Based on the reviews performed and the current negligible Unit 3 RCS unidentified leakage, there are no concerns with the operation of Unit 3.

Planned:

1. Modify the HPI system to increase 1 B2 Emergency Injection line's resistance to piping vibration.
2. Revise NDE procedures to provide prescriptive guidance for maximizing examination coverage when performing augmented examinations, including entry into the corrective action program for evaluation by functional owner when limitations or indications of degradation are detected.
3. Revise the Section XI Functional Area Manual to require augmented examination owners to document evaluation of augmented NDE results, including evaluation of exam limitations, and to take appropriate actions commensurate with risk associated with the NDE results.

SAFETY ANALYSIS

While at 100% power on November 8, 2013, RCS leakage of <0.1 gpm was detected on ONS Unit 1. The leak was later found to be from a circumferential crack located at the safe end-to-pipe butt weld (1-RC-201-105) located between the 182 HPI injection nozzle and valve 1HP-152. The total circumferential extent of the aggregate crack was about 1.2 inches on the pipe inside diameter and about 0.1 inch (-1/8") on the outside surface.

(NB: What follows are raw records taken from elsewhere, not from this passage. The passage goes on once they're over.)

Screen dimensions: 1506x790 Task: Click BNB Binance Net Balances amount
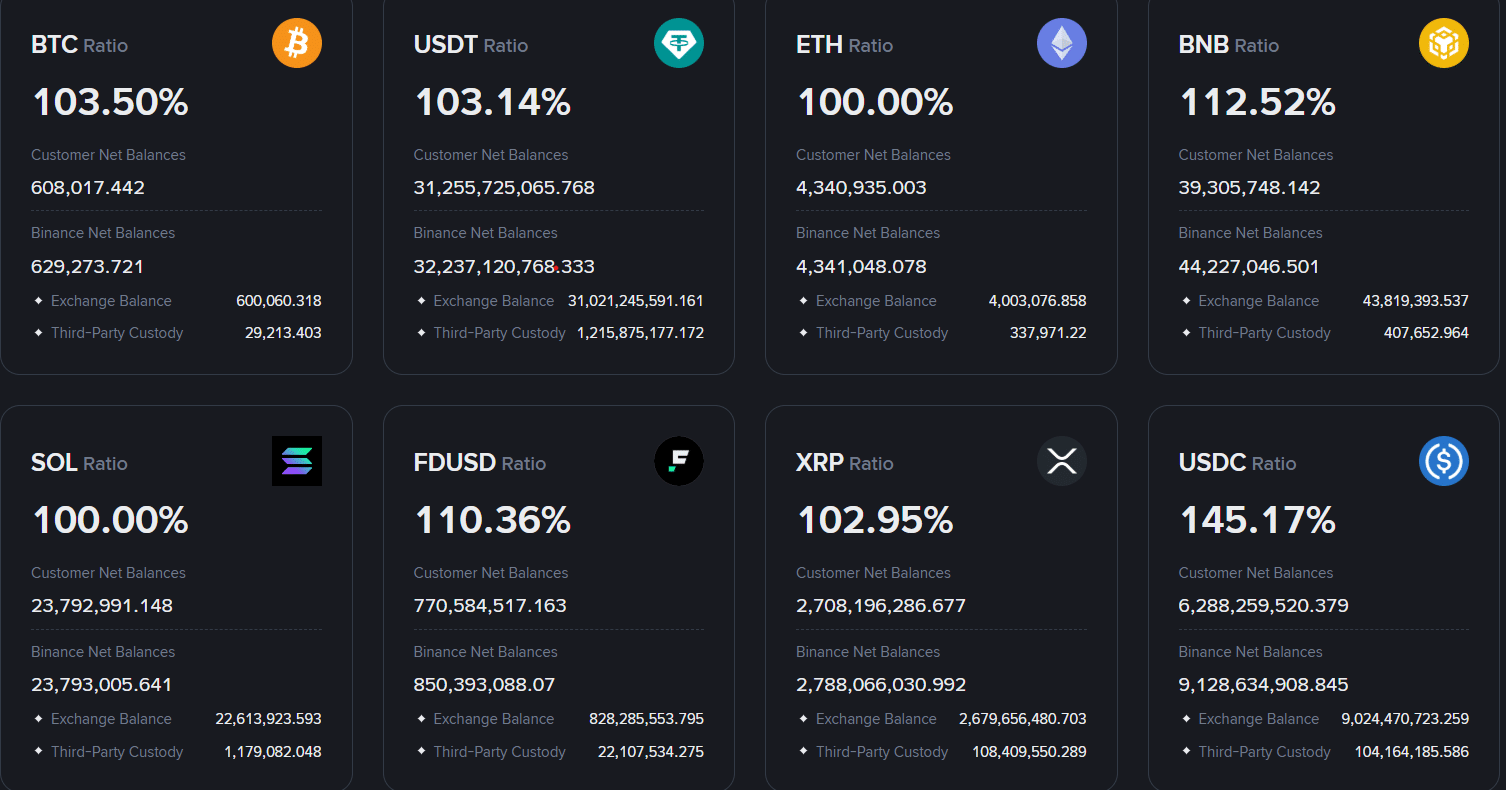coord(1249,267)
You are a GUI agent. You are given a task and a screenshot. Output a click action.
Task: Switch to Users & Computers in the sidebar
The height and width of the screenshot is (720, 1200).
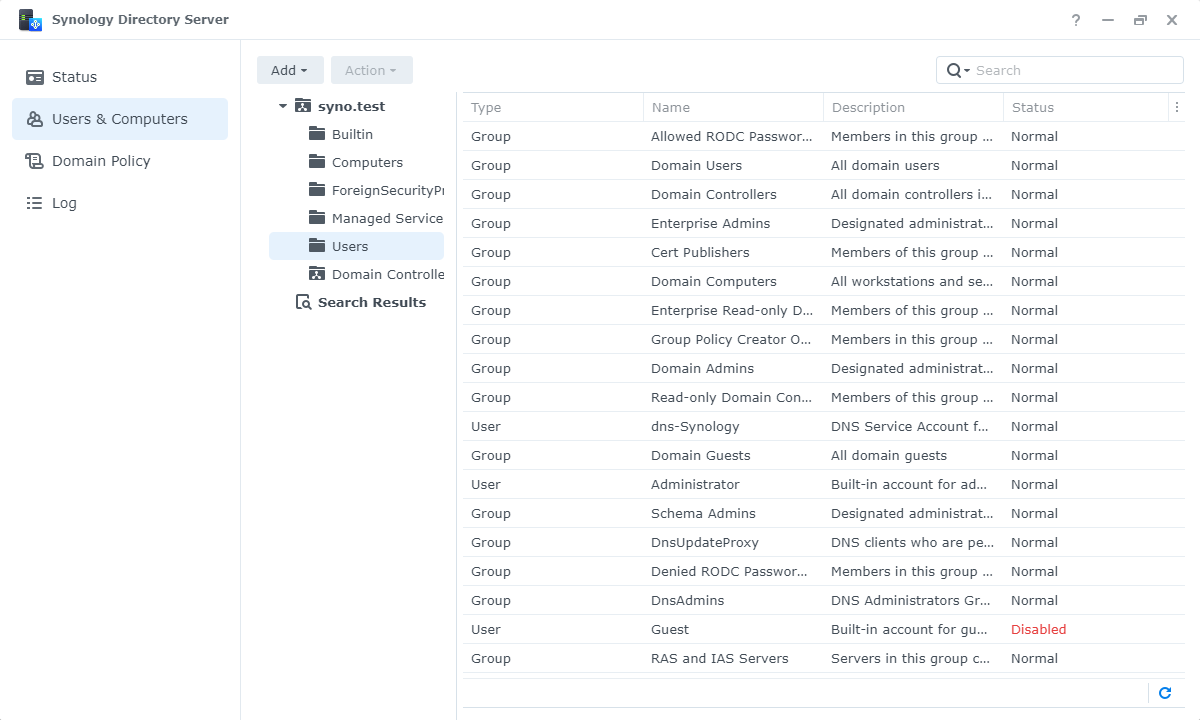tap(119, 118)
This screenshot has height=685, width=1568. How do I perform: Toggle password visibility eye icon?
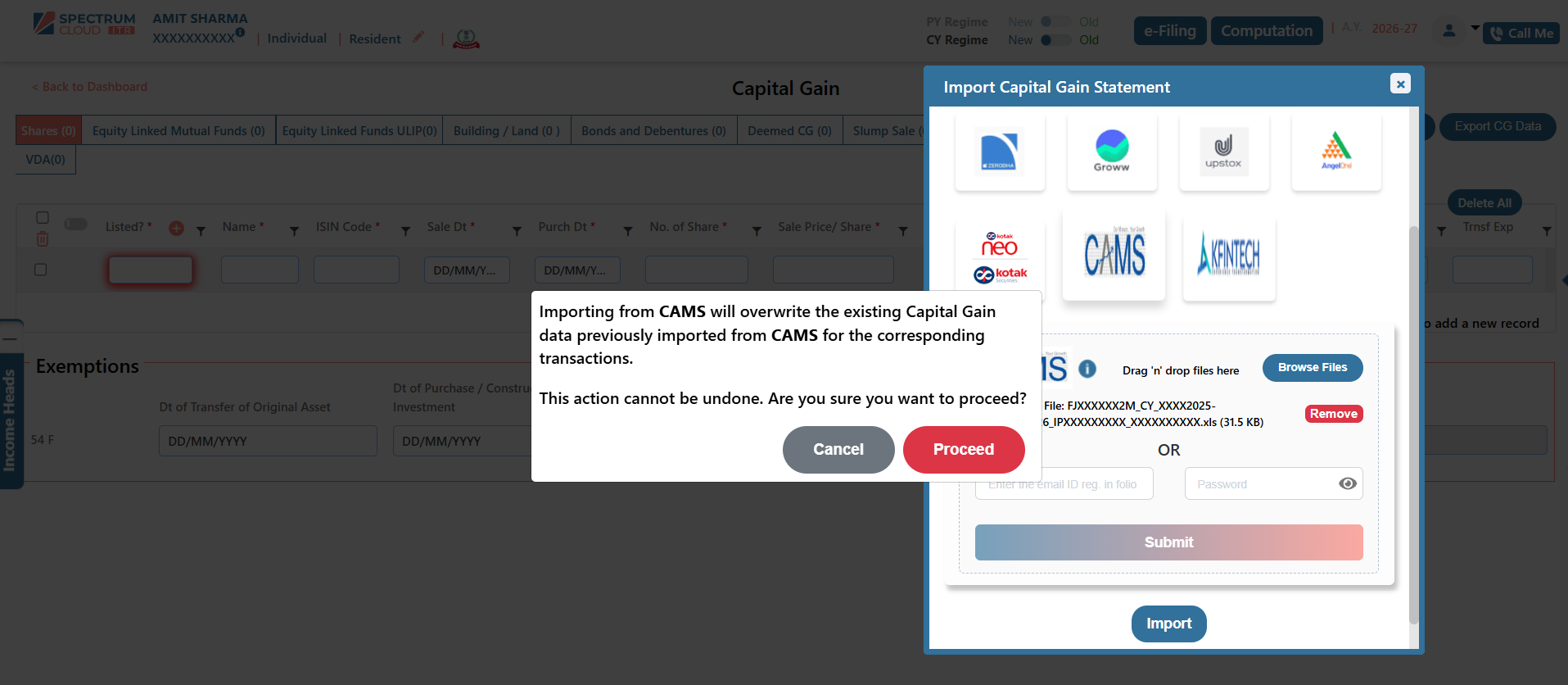click(1347, 483)
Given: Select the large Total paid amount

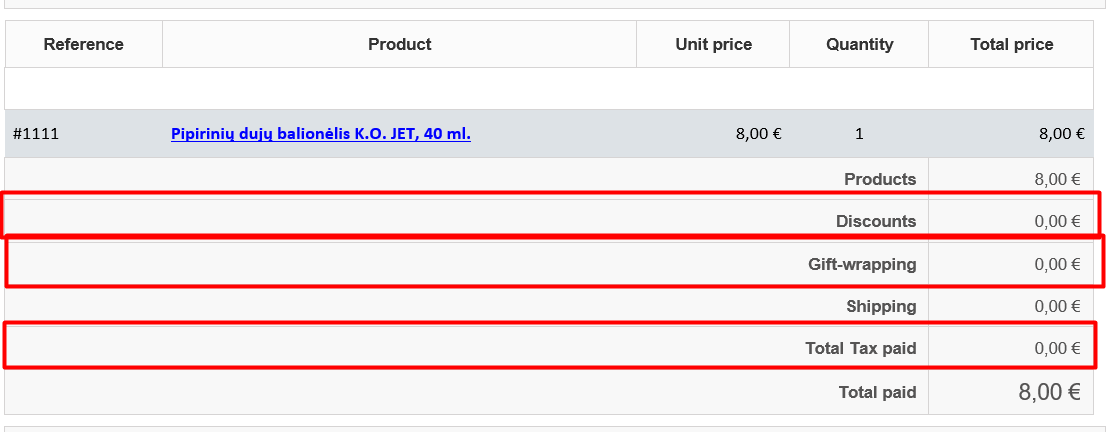Looking at the screenshot, I should 1049,393.
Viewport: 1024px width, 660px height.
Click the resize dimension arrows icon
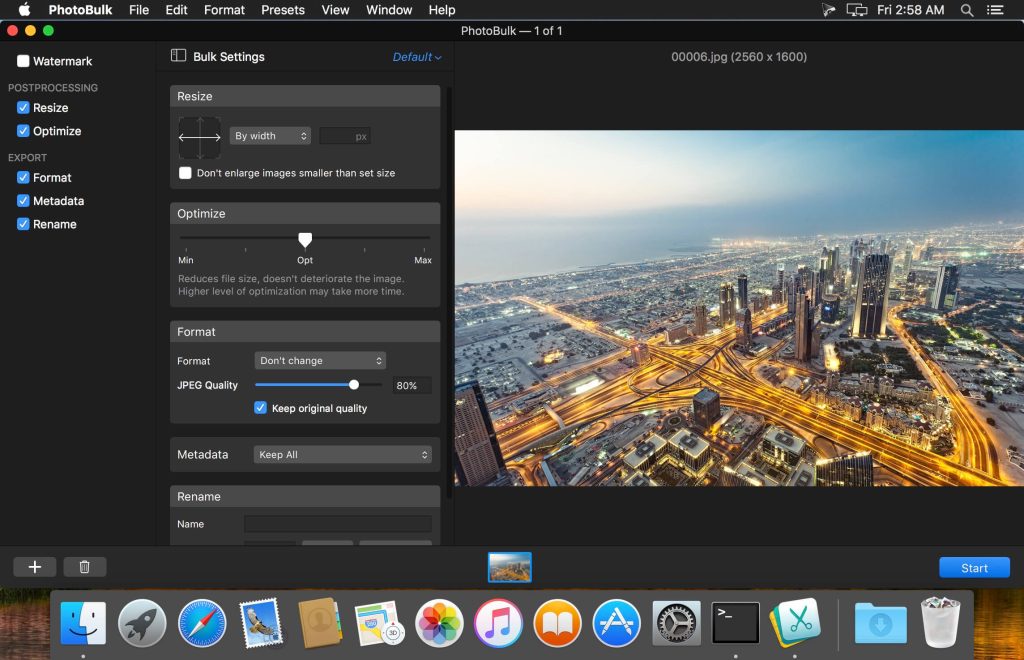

The 1 B2 HPI line is dedicated for emergency injection only, and it is generally stagnant during normal plant operation. The leak in this line remained small, and an orderly shutdown was performed. The leak was much less than what is considered in the Probabilistic Risk Analysis (PRA). However, an un-isolable leak in the reactor coolant system (RCS) pressure boundary

constitutes degradation of a principal safety barrier and is reportable to the NRC. The leak was entirely within the reactor building containment and no radioactive releases were made.

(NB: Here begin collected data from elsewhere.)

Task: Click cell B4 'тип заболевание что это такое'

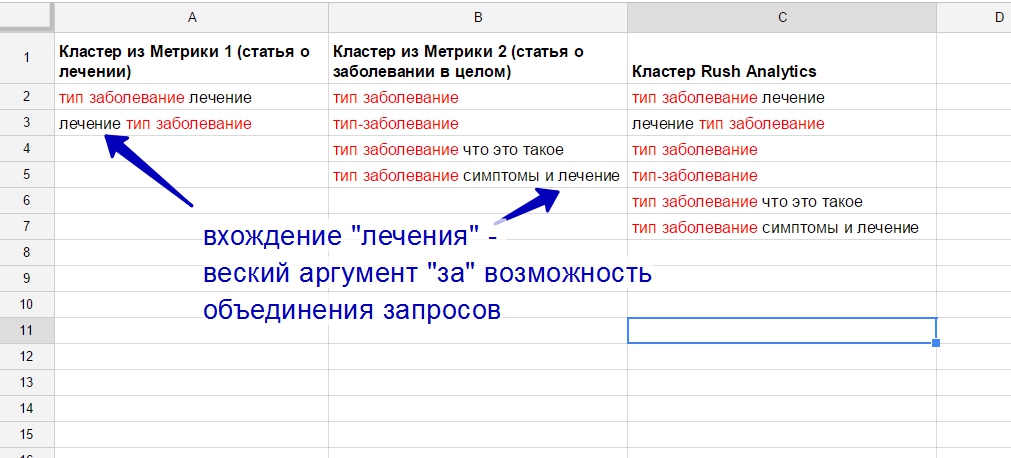Action: pyautogui.click(x=448, y=150)
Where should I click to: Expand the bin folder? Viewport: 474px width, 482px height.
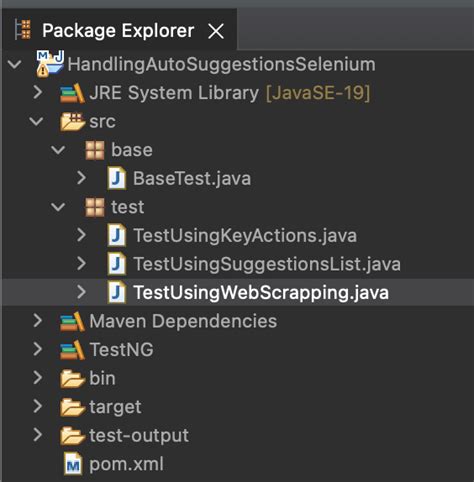38,378
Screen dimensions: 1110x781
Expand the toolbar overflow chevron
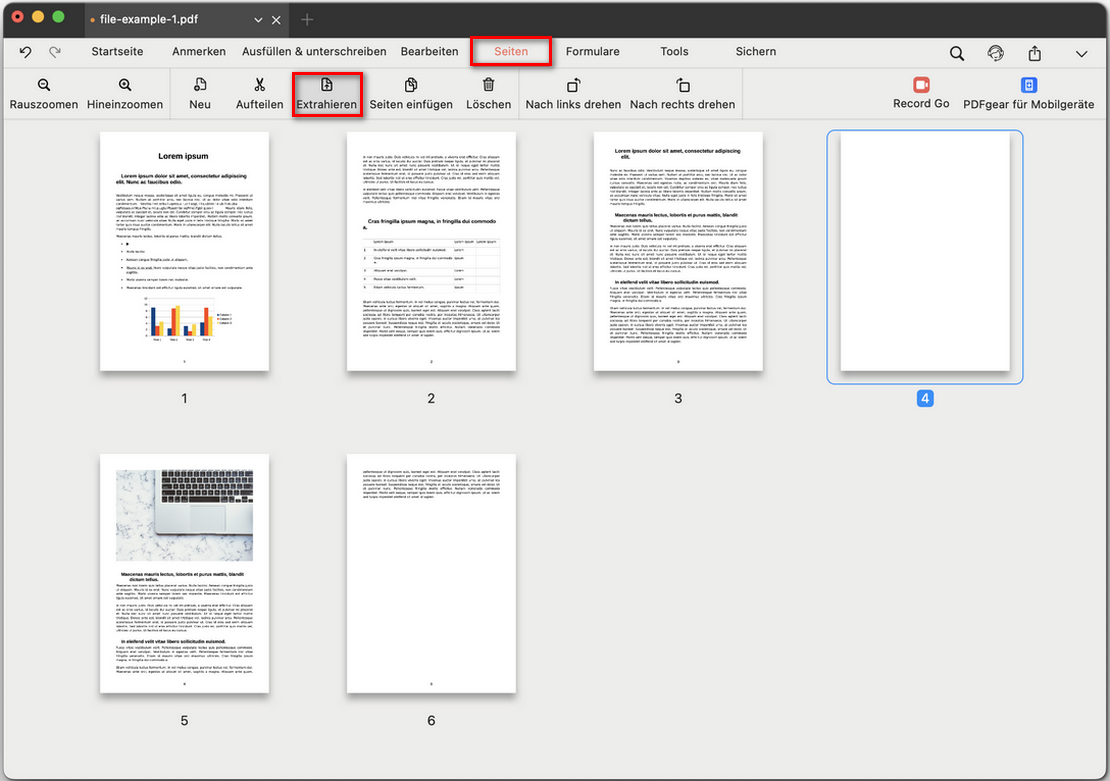click(1081, 52)
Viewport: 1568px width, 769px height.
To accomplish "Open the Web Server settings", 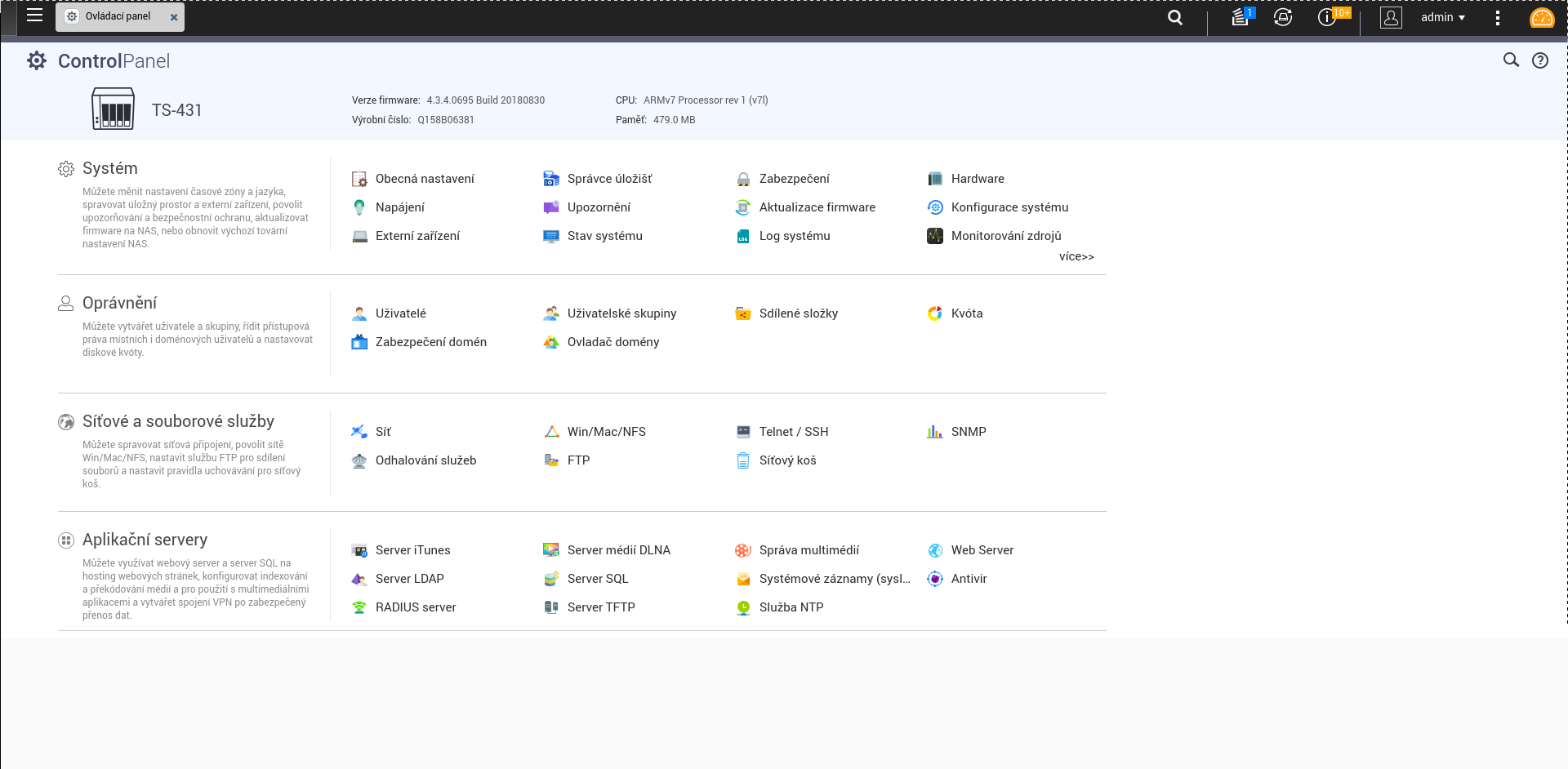I will coord(981,550).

Based on the metallurgical evidence and comparison of this approximately 0.1 gpm leak to the 1997 ONS Operating Experience associated with a similarly located and larger HPI safe end-to-pipe weld leak, the leak before break capacity of this material was demonstrated. There is reasonable assurance that the line would not have catastrophically broken, even during a design basis event, based on a comparison of the materials (same), loading (similar) and flaw extent (smaller) for these two leaks. Additionally, had the leak location failed catastrophically, the 2 1/2 inch pipe break (approximately 0.025 square feet), would have constituted a small break Loss Of Coolant Accident. Breaks at this location are bounded by analyses in the Oconee UFSAR which concludes that this break can be handled without core damage.

ADDITIONAL INFORMATION

A review of the ONS corrective action program data was conducted to include all Root Causes for the last five years with similar event and cause codes as well as appropriate key word searches for this event. Selected apparent cause evaluations were reviewed as well. Two or more of the same events that involved the same equipment, same administrative controls or the same personnel actions were not discovered during the review of ONS corrective action program data; therefore, a similar/recurring event does not exist.

Energy Industry Identification System (EIIS) codes are identified in the text as [XX]. This event is considered INPO Consolidated Events System (ICES) Reportable. There were no releases of radioactive materials, radiation exposures or personnel injuries associated with this event.